Die Freude war Karl „Charly“ Kahr anzusehen, als Franz Klammer von den goldenen Zeiten erzählte. Der Skikaiser malte vor dem Nightrace in Schladming farbenfrohe Bilder in die Köpfe der Zuhörer von der Furchtlosigkeit, die Kahr von seinen Abfahrern gefordert hatte. Kahr hörte zu und lächelte verschmitzt. Im letzten halben Jahr hat er das Haus kaum verlassen, der Moment im Kreise seiner „Schüler“ war selig.

Gerlinde und Charlie Kahr
Gerlinde und Charlie Kahr © GEPA pictures

Als Trainer verlangte er von seinen Athleten das Maximum, den ultimativen Einsatz. Der „Downhill-Charly“ war ungeduldig und fordernd. Er hat die Legenden seiner Zeit im Feuer geschmiedet, und der Respekt, den sie ihrem Trainer damals entgegenbrachten, war noch Jahrzehnte später in jedem Wort, in jeder Geste spürbar. Im Alter von 91 Jahren verstarb der Schladminger.

Olympisches Gold

Als Sohn eines Eisenbahners geboren, beendete er 1957 nach Verletzungen seine Karriere als Skirennläufer und wurde Trainer. Er arbeitete zunächst in der Region, dann in Deutschland und als Jugendtrainer im ÖSV. Mit den Damen feierte er seinen ersten großen Erfolg mit Gold durch Olga Pall bei den Spielen in Grenoble 1968. Die Goldene von Annemarie Moser 1970 in Gröden beschloss seine Trainerschaft bei den heimischen Damen und nach einem Intermezzo als englischer Damentrainer holte ihn Toni Sailer zu den ÖSV-Abfahrern (1972). Mit Gold durch David Zwilling (Abfahrt) und Klammer in der Kombination bei der WM 1974 in St. Moritz feierte Kahr einen perfekten Einstieg in den ÖSV-Herrensport, zwei Jahre später wurde er Cheftrainer. Eine Haube, die Brille darüber, ein „Tschick“ im Mund und das Funkgerät immer in der Hand - so sah man Kahr am Pistenrand und er war immer der Erste am Lift in der Früh. Egal, wie spät es am Vorabend geworden ist.
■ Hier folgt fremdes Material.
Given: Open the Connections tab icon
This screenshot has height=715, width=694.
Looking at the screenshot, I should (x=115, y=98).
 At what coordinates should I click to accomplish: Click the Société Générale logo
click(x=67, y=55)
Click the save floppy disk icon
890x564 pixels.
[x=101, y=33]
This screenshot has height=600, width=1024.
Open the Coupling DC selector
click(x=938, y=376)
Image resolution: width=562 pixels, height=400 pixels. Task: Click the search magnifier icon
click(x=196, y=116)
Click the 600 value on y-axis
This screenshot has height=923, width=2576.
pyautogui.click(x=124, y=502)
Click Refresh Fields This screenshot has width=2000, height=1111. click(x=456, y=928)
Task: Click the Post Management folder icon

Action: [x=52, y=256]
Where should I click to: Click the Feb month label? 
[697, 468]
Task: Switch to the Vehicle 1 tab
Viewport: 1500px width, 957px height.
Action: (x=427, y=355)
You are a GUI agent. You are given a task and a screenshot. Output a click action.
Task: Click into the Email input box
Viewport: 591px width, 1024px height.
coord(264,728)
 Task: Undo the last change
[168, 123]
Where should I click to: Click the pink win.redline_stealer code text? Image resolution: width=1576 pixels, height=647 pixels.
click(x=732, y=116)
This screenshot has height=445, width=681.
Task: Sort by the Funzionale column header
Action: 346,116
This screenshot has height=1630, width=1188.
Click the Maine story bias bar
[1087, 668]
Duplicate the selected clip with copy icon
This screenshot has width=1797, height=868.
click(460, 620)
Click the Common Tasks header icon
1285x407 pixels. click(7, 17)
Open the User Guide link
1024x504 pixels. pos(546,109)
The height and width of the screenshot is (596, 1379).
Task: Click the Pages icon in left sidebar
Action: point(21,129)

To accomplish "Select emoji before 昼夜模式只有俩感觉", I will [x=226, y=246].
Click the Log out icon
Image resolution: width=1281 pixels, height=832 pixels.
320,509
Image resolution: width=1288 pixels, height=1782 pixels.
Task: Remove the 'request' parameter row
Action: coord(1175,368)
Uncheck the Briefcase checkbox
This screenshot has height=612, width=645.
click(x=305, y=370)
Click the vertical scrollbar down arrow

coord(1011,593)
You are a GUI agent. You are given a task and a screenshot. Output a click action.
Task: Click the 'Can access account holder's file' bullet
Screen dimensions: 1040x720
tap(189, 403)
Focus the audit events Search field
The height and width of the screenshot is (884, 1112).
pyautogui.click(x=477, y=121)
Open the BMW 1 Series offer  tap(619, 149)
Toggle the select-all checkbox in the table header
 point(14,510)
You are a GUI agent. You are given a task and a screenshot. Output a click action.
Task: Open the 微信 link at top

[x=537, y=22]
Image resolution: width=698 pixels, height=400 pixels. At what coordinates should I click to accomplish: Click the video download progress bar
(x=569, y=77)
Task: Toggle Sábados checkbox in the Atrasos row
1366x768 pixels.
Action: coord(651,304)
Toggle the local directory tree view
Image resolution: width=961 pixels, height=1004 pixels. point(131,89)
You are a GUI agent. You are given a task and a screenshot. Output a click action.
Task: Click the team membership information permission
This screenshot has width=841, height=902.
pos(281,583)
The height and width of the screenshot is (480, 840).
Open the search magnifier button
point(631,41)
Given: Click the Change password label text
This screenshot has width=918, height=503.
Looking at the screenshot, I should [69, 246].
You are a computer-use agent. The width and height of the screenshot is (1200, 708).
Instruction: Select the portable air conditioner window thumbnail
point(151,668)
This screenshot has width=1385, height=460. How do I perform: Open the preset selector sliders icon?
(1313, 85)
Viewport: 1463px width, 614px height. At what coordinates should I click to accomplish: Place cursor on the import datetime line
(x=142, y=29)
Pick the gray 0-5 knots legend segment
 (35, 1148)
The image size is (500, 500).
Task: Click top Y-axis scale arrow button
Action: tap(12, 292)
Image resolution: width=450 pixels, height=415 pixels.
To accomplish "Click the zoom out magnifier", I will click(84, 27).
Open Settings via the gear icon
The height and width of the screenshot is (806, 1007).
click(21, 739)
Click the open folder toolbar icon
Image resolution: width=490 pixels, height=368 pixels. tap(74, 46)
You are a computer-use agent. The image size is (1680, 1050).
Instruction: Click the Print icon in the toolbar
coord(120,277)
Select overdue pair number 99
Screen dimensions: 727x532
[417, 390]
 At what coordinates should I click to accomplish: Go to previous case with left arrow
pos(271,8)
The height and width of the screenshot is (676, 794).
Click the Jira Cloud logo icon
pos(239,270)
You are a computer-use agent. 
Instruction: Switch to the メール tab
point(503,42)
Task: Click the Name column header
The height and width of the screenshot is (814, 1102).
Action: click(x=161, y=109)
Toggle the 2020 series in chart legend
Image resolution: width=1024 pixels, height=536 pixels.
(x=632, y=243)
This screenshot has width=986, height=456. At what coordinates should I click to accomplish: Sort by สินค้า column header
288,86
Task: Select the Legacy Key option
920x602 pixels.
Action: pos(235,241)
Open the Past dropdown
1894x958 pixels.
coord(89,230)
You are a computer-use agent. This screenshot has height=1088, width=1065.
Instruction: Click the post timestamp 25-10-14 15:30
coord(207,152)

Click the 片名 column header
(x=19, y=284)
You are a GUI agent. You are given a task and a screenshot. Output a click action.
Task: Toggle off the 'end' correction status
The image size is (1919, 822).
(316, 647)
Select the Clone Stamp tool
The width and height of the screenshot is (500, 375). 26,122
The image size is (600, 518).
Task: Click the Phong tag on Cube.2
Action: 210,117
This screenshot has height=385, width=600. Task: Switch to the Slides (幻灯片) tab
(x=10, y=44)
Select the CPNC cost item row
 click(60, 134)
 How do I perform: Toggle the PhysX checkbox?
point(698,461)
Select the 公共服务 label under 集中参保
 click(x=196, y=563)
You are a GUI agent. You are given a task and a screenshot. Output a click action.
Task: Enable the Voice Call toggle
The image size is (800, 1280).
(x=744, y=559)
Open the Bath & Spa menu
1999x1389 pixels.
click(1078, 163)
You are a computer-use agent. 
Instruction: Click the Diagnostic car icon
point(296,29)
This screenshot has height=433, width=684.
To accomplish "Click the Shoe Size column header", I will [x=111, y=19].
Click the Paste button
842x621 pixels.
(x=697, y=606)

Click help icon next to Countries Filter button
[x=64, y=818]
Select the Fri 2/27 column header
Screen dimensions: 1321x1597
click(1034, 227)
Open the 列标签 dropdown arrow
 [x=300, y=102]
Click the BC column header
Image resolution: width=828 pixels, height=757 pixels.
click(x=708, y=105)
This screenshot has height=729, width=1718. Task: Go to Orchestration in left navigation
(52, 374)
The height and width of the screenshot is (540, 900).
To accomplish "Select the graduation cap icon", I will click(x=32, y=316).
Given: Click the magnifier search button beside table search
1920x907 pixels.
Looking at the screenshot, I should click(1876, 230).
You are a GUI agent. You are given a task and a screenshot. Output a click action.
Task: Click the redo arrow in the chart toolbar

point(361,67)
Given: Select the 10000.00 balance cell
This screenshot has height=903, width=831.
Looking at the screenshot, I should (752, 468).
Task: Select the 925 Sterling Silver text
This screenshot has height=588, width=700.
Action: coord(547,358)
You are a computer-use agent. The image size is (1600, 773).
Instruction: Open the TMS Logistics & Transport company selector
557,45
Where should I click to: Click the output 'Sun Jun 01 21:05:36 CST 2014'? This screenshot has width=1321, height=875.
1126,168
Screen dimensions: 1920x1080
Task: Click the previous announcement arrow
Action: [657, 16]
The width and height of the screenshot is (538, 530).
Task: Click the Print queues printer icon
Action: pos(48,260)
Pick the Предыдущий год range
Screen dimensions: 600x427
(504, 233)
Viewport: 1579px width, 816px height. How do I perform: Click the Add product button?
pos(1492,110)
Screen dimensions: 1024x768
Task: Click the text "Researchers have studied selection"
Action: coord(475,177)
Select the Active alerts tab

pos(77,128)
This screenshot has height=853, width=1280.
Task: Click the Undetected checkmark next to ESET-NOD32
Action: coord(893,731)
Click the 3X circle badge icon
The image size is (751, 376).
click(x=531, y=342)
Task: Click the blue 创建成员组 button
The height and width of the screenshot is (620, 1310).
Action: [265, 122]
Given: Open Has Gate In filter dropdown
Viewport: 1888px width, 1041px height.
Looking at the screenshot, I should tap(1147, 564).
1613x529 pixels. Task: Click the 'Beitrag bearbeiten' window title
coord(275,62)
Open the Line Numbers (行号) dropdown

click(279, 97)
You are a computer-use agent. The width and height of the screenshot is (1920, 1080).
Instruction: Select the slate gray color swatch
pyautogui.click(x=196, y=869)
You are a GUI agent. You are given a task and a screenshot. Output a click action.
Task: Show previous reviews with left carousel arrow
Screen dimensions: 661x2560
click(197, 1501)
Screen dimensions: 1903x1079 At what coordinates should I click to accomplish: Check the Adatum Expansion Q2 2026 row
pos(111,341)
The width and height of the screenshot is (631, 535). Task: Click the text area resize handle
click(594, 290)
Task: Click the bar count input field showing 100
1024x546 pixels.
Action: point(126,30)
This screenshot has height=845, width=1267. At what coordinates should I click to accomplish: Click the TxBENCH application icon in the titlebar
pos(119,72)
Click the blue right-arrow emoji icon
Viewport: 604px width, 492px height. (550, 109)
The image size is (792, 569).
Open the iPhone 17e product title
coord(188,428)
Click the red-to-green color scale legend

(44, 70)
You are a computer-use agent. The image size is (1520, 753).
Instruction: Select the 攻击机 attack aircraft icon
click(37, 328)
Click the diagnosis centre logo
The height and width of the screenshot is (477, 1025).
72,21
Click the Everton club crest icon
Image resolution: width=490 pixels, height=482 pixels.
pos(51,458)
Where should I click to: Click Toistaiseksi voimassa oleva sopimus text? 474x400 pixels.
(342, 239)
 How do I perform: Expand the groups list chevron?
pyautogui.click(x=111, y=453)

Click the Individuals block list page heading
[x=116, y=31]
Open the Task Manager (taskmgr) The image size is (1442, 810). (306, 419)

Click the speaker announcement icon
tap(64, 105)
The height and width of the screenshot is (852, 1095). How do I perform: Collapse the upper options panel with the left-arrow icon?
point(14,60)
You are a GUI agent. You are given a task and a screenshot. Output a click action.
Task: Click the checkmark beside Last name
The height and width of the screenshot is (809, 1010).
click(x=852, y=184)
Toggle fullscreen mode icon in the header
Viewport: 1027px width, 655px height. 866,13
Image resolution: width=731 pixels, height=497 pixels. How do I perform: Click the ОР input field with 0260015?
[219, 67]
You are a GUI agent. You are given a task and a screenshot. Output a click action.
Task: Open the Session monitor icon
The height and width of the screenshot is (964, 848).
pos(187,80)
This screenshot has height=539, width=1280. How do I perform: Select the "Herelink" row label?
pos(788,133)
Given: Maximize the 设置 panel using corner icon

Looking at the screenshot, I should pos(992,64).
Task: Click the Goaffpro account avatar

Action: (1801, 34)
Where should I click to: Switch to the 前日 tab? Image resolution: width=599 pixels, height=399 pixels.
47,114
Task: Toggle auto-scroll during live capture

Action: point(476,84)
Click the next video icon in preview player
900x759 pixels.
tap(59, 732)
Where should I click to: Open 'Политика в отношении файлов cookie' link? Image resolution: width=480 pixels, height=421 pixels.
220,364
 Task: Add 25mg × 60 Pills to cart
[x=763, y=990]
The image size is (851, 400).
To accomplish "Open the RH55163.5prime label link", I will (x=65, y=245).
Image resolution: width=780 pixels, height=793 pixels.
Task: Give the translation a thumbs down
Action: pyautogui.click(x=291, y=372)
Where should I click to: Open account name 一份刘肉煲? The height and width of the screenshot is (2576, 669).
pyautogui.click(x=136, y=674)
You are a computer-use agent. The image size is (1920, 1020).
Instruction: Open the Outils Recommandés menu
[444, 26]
So stur Kahr sein konnte, so offen war er für neue Ideen und Ansätze. Er führte Windkanaltests ein und arbeitete eng mit den Universitäten Innsbruck und Graz zusammen. Er wusste früher als andere, dass es nicht nur Heldenmut, sondern auch Technik braucht, um ein guter Abfahrer zu sein. Er führte unter anderem Klammer oder Werner Grissmann von den Technikern zu den wilden Hunden. Olympiagold durch Klammer (1976) und Leonhard Stock (1980) sind weitere Leuchttürme in seiner Vita. „Zu mir kann jeder kommen und seine Meinung sagen. Aber mit meiner geht er raus“, war ein geflügeltes Wort von Kahr, der sich durch fundiertes Wissen überzeugen ließ. Nur die „Laaschatzer“, die Dampfplauderer, die brauchte er auch nach seiner Karriere nicht. 1985 hängte er seinen ÖSV-Posten an den Nagel. Eine seiner schwersten Stunden war der Tod von Sepp Walcher, dem Weltmeister von 1978, der 1984 bei einem Benefizrennen tödlich verunglückte.

Schwere Vorwürfe

Seine Expertise war im Weltcup anerkannt und sein Netzwerk ein Türöffner für die zweiten Weltmeisterschaften in Schladming 2013 nach der von 1982. Doch war nicht immer alles rosig. 2018 kamen schwere Vorwürfe wegen sexueller Nötigung gegen Kahr und auch Sailer auf. Die Ermittlungen wurden eingestellt, doch nagten die Anschuldigungen an Kahr. Auch wenn er das nie nach außen getragen und nie darüber gesprochen hat.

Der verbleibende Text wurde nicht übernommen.